> [Task prompt]
Reproduce the data exactly as it stands.
━━━ Task data
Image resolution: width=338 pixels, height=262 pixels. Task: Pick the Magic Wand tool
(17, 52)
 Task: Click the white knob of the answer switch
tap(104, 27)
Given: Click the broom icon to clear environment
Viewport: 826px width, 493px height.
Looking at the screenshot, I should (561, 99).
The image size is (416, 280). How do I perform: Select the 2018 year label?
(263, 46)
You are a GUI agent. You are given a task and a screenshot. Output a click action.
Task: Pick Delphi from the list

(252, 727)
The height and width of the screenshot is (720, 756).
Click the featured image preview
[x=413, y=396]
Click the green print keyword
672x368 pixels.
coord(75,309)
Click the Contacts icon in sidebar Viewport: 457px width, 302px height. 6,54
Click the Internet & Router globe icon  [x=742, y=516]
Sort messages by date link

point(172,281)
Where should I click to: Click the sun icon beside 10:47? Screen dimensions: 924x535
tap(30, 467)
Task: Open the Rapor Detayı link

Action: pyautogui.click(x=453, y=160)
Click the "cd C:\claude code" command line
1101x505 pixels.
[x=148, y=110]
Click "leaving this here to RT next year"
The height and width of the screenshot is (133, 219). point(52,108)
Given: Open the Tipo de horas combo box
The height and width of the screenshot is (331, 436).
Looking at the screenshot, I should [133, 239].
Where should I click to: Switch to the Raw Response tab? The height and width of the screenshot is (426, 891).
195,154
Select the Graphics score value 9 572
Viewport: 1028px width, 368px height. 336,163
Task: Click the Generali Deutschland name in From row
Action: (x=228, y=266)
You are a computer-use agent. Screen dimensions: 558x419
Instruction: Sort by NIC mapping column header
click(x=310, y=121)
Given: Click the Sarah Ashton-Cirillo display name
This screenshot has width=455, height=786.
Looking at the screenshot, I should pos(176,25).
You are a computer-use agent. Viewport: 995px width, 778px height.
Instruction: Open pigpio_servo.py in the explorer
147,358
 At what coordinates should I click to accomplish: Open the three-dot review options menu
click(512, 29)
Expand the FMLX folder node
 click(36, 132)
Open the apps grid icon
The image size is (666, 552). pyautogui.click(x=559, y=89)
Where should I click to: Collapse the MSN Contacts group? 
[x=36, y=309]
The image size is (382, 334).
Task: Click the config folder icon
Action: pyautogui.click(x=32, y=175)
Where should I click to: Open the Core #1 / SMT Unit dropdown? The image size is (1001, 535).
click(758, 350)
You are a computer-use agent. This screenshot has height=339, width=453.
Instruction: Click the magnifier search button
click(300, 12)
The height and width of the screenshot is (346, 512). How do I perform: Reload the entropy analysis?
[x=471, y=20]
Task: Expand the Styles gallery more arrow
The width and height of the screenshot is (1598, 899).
━━━━━━
> [Response below]
Image resolution: width=338 pixels, height=262 pixels. Task: Pick the Magic Wand tool
(17, 52)
 Task: Click the white knob of the answer switch
tap(104, 27)
Given: Click the broom icon to clear environment
Viewport: 826px width, 493px height.
Looking at the screenshot, I should (561, 99).
The image size is (416, 280). How do I perform: Select the 2018 year label?
(263, 46)
You are a GUI agent. You are given a task and a screenshot. Output a click action.
Task: Pick Delphi from the list

(252, 727)
The height and width of the screenshot is (720, 756).
Click the featured image preview
[x=413, y=396]
Click the green print keyword
672x368 pixels.
coord(75,309)
Click the Contacts icon in sidebar Viewport: 457px width, 302px height. 6,54
Click the Internet & Router globe icon  [x=742, y=516]
Sort messages by date link

point(172,281)
Where should I click to: Click the sun icon beside 10:47? Screen dimensions: 924x535
tap(30, 467)
Task: Open the Rapor Detayı link

Action: pyautogui.click(x=453, y=160)
Click the "cd C:\claude code" command line
1101x505 pixels.
[x=148, y=110]
Click "leaving this here to RT next year"
The height and width of the screenshot is (133, 219). point(52,108)
Given: Open the Tipo de horas combo box
The height and width of the screenshot is (331, 436).
Looking at the screenshot, I should [133, 239].
Where should I click to: Switch to the Raw Response tab? The height and width of the screenshot is (426, 891).
195,154
Select the Graphics score value 9 572
Viewport: 1028px width, 368px height. 336,163
Task: Click the Generali Deutschland name in From row
Action: (x=228, y=266)
You are a computer-use agent. Screen dimensions: 558x419
Instruction: Sort by NIC mapping column header
click(x=310, y=121)
Given: Click the Sarah Ashton-Cirillo display name
This screenshot has width=455, height=786.
Looking at the screenshot, I should pos(176,25).
You are a computer-use agent. Viewport: 995px width, 778px height.
Instruction: Open pigpio_servo.py in the explorer
147,358
 At what coordinates should I click to accomplish: Open the three-dot review options menu
click(512, 29)
Expand the FMLX folder node
 click(36, 132)
Open the apps grid icon
The image size is (666, 552). pyautogui.click(x=559, y=89)
Where should I click to: Collapse the MSN Contacts group? 
[x=36, y=309]
The image size is (382, 334).
Task: Click the config folder icon
Action: pyautogui.click(x=32, y=175)
Where should I click to: Open the Core #1 / SMT Unit dropdown? The image size is (1001, 535).
click(758, 350)
You are a computer-use agent. This screenshot has height=339, width=453.
Instruction: Click the magnifier search button
click(300, 12)
The height and width of the screenshot is (346, 512). How do I perform: Reload the entropy analysis?
[x=471, y=20]
Task: Expand the Styles gallery more arrow
The width and height of the screenshot is (1598, 899).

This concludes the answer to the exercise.